> [Exercise inputs]

━━━━

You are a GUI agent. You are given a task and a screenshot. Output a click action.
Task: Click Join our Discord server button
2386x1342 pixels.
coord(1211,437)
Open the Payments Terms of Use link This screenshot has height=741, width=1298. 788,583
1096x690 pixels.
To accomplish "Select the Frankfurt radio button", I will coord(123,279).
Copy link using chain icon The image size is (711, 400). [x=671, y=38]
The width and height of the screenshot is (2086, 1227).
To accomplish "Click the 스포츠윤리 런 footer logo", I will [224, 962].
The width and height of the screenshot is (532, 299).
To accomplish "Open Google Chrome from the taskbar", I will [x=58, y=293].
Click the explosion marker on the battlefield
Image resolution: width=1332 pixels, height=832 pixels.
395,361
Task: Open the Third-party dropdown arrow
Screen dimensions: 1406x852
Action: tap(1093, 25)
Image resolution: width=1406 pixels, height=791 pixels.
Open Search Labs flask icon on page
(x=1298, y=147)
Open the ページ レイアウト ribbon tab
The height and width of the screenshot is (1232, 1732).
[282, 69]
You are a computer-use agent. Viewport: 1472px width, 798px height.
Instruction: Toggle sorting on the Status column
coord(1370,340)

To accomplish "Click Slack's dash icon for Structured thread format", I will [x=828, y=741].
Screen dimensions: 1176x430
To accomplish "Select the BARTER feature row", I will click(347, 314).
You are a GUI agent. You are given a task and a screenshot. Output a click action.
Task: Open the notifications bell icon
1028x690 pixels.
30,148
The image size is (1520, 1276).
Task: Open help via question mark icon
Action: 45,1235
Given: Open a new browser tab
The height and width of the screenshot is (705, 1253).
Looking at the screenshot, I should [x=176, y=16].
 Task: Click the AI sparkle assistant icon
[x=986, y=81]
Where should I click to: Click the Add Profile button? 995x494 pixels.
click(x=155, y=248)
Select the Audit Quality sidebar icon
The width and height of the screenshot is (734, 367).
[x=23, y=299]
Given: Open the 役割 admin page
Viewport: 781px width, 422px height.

━━━━

Write out each line exactly, starting with the line that contains "Given: Open a new browser tab" and stopping after the last line of the data.

Given: Open a new browser tab
The height and width of the screenshot is (705, 1253).
Looking at the screenshot, I should [x=176, y=16].
 Task: Click the AI sparkle assistant icon
[x=986, y=81]
Where should I click to: Click the Add Profile button? 995x494 pixels.
click(x=155, y=248)
Select the Audit Quality sidebar icon
The width and height of the screenshot is (734, 367).
[x=23, y=299]
Given: Open the 役割 admin page
Viewport: 781px width, 422px height.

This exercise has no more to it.